Other ways to stop spending money
- Borrow from neighbors. Rather than buying a ladder or a tool, you’ll need once, ask your neighbors, family, or friends if they have one you can borrow.
- Try your hand at trading or bartering. If you make products or have services that you can provide, try bartering in exchange for what you need from someone else. There are plenty of sites dedicated to the bartering lifestyle to give you tips and tricks on getting started.
- Use reusable products. From water bottles to dish rags, there are reusable products to help avoid waste and save money. Some of my favorites include:Beeswax wraps instead of saran wrap
- Reusable sandwich bags
- Reusable bamboo towels instead of paper towels
- Cloth diapers instead of disposable diapers
- Use old clothes as rags. Any clothes you can’t sell or donate, cut up into squares for cleaning or use in the garage.
- Learn to repair what you have. Youtube is a great way to learn how to fix things. We fixed a leaky gasket on our 13-year-old mower to keep it alive for several more seasons!
- Cut the cord. Chances are, you’re already paying for other streaming services anyway, like Netflix and Disney+.
- Get rid of unused subscriptions. Use services like Trim or Truebill to help you track down subscriptions you’ve forgotten about and are still paying towards.
- Learn how to make stuff around the house. Whether it’s taco seasoning or your homemade cleaning supplies, making DIY items can cost pennies to what they cost from the store.
- Drop the gym membership. Workout cheaper at home with YouTube and cheap weights picked up off Facebook Marketplace.
How to Stop Spending Money as a Teenager
Teenagers who are new to the workforce and their paycheck can find the freedom of money daunting – and easily overspent. Try these hacks to cut down:
- Cut out the junk food. It’s incredible how quickly your earnings can get eaten up – literally. Stop the Starbucks, Burger King, whatever, and eat the free food at home from your parents while you can!

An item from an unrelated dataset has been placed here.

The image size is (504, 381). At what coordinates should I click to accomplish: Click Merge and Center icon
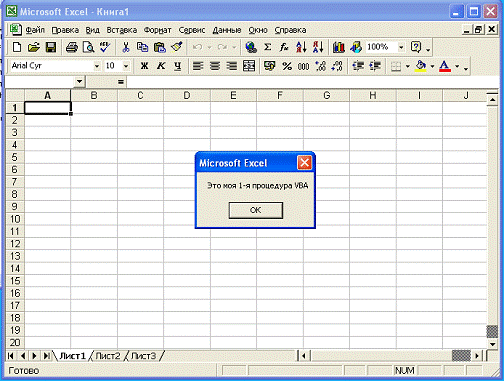249,66
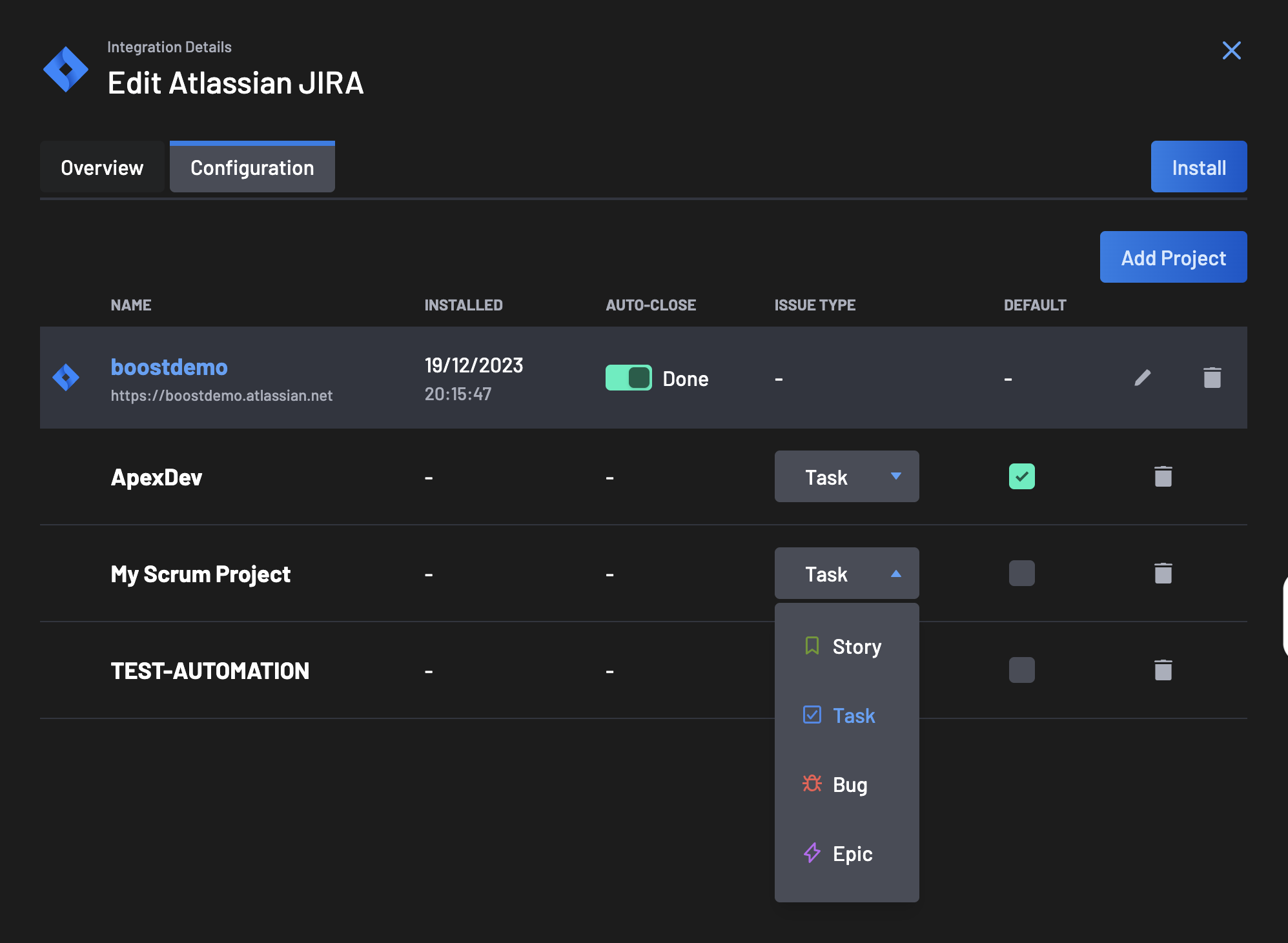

- Don’t buy new clothes – especially if they’re name brand. Find consignment stores like Plato’s closet to find name-brand items at discount prices.
- Don’t go to the salon. Check out the local cosmetology school for cheap haircuts, waxing, and nail services.

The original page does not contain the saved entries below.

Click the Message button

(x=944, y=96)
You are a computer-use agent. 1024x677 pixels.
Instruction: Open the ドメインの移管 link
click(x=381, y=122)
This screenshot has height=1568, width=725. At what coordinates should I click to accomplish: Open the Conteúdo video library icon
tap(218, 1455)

How to Get Someone to Stop Spending Money
What if the big spender isn’t you but your spouse/parent/child? The short answer is, you can’t. Ultimately, while you might think you have their best interest at heart, it’s up to them to figure out why they’re spending and make adjustments. You can send them an article like this about talking finances with your spouse but don’t expect significant changes if they’re not on the same page. If you keep pushing, they’ll shut down and block you out.
The most significant steps you can take to stop spending money you don’t have is to look at your behavior. Figure out why you’re doing it and what triggers it. Once you pinpoint that, remove yourself from those situations as much as possible. Changing your money mindset will go a long way to changing your financial situation.
Just remember that if you mess up and overspend, it’s not an excuse to chuck it all and go nuts. Stop, take a breath, and get back on track as quickly as possible. We all stumble. It’s just how quickly we can recover that matters!